In-silico Analysis of NF1 Missense Variants in ClinVar: Translating Variant Predictions into Variant Interpretation and Classification

Abstract

Background: With the advent of next-generation sequencing in genetic testing, predicting the pathogenicity of missense variants represents a major challenge potentially leading to misdiagnoses in the clinical setting. In neurofibromatosis type 1 (NF1), where clinical criteria for diagnosis may not be fully present until late infancy, correct assessment of variant pathogenicity is fundamental for appropriate patients' management. Methods: Here, we analyzed three different computational methods, VEST3, REVEL and ClinPred, and after extracting predictions scores for 1585 NF1 missense variants listed in ClinVar, evaluated their performances and the score distribution throughout the neurofibromin protein. Results: For all the three methods, no significant differences were present between the scores of "likely benign", "benign", and "likely pathogenic", "pathogenic" variants that were consequently collapsed into a single category. The cutoff values for pathogenicity were significantly different for the three methods and among benign and pathogenic variants for all methods. After training five different models with a subset of benign and pathogenic variants, we could reclassify variants in three sharply separated categories. Conclusions: The recently developed metapredictors, which integrate information from multiple components, after gene-specific fine-tuning, could represent useful tools for variant interpretation, particularly in genetic diseases where a clinical diagnosis can be difficult.

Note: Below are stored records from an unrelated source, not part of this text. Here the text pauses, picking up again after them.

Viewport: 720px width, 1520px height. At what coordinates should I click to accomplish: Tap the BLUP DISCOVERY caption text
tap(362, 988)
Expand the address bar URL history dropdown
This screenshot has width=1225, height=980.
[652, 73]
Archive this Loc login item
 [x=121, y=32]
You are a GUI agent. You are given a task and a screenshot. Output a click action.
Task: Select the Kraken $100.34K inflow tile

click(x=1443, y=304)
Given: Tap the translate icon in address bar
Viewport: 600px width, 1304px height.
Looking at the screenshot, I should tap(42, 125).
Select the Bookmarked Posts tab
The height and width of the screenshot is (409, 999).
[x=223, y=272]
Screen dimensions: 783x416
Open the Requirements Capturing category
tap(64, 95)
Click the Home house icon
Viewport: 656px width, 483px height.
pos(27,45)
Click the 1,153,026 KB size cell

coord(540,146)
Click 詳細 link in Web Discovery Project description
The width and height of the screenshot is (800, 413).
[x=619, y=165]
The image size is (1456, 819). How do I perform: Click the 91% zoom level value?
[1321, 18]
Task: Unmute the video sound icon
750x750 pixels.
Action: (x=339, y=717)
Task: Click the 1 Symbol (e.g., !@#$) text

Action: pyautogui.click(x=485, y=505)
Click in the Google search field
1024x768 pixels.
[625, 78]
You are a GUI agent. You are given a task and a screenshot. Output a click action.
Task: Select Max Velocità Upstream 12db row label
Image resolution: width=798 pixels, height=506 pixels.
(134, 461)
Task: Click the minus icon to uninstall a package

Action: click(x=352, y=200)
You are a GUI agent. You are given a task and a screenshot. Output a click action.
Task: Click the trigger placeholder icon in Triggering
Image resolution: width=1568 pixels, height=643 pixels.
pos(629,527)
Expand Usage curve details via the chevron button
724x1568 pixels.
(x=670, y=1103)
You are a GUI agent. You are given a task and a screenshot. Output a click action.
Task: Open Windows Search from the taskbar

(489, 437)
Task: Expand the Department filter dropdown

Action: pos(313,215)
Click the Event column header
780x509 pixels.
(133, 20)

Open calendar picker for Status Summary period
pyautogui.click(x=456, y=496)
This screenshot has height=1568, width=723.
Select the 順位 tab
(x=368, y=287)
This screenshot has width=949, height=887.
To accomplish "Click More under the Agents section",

Keywords: ClinPred; NF1; REVEL; VEST3; missense variants; variant interpretation.

Figure 1

Prediction scores of the three computational methods for the LB (LEANING BENIGN), VUS (variants of uncertain significance), CI (conflicting interpretations), and LP (LEANING PATHOGENIC) NF1 missense variants. Median and 95% confidence intervals are reported for each category. The P value of non-parametric ANOVA is reported for each predictor (Kruskal-Wallis test).

Figure 2

Overall performances of the three predictors on the NF1 missense variants. The area under the curve (AUC) is reported for each predictor.

Figure 3

Prediction score values in the principal NF1 functional domains annotated at InterPRO (RAS-GTPase aa 1210–1549; CRAL-TRIO LIPID BINDING DOMAIN aa 1581–1726; PH-LIKE Pleckstrin homology domain aa 1727–1837; Armadillo type fold aa 1849–2676; NO FUNCTION all amino acid not comprised in the previous domains). Medians with 95% confidence intervals are reported. The P value of non-parametric ANOVA is reported for each predictor (Kruskal-Wallis test).

Figure 4

Prediction score values after reclassification of NF1 missense variants in the three categories LEANING BENIGN, VUS, and LEANING PATHOGENIC. For each category, median and 95% confidence intervals are reported.

Figure 5

REVEL prediction score values distribution throughout the NF1 protein. Above, the location of the four NF1 InterPRO domains (RAS-GTPase aa 1210–1549; CRAL-TRIO LIPID BINDING DOMAIN aa 1581–1726; PH-LIKE Pleckstrin homology domain aa 1727–1837; Armadillo type fold aa 1849–2676). Green triangles are LEANING BENIGN scores, yellow diamonds VUS scores, red circles LEANING PATHOGENIC scores. Shaded in red are regions with clustering of LEANING PATHOGENIC variants with high prediction scores (aa 1200–1440, and 1725–1250), while green shading indicates regions where no or few LEANING PATHOGENIC variants are present (aa 2530–2849 and 600–700, respectively).